Line count for "will": say how many lines of the data contain it, with no other text.

<<<<

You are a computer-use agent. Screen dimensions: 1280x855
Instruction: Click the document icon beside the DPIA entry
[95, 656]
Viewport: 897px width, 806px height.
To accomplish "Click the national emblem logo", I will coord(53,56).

>>>>
<<<<

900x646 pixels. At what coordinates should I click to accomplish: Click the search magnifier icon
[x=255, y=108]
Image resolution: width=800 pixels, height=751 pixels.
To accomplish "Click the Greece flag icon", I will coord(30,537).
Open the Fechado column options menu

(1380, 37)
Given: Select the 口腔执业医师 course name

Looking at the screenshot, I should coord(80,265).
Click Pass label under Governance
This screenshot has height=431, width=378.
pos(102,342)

>>>>

### Expected answer
2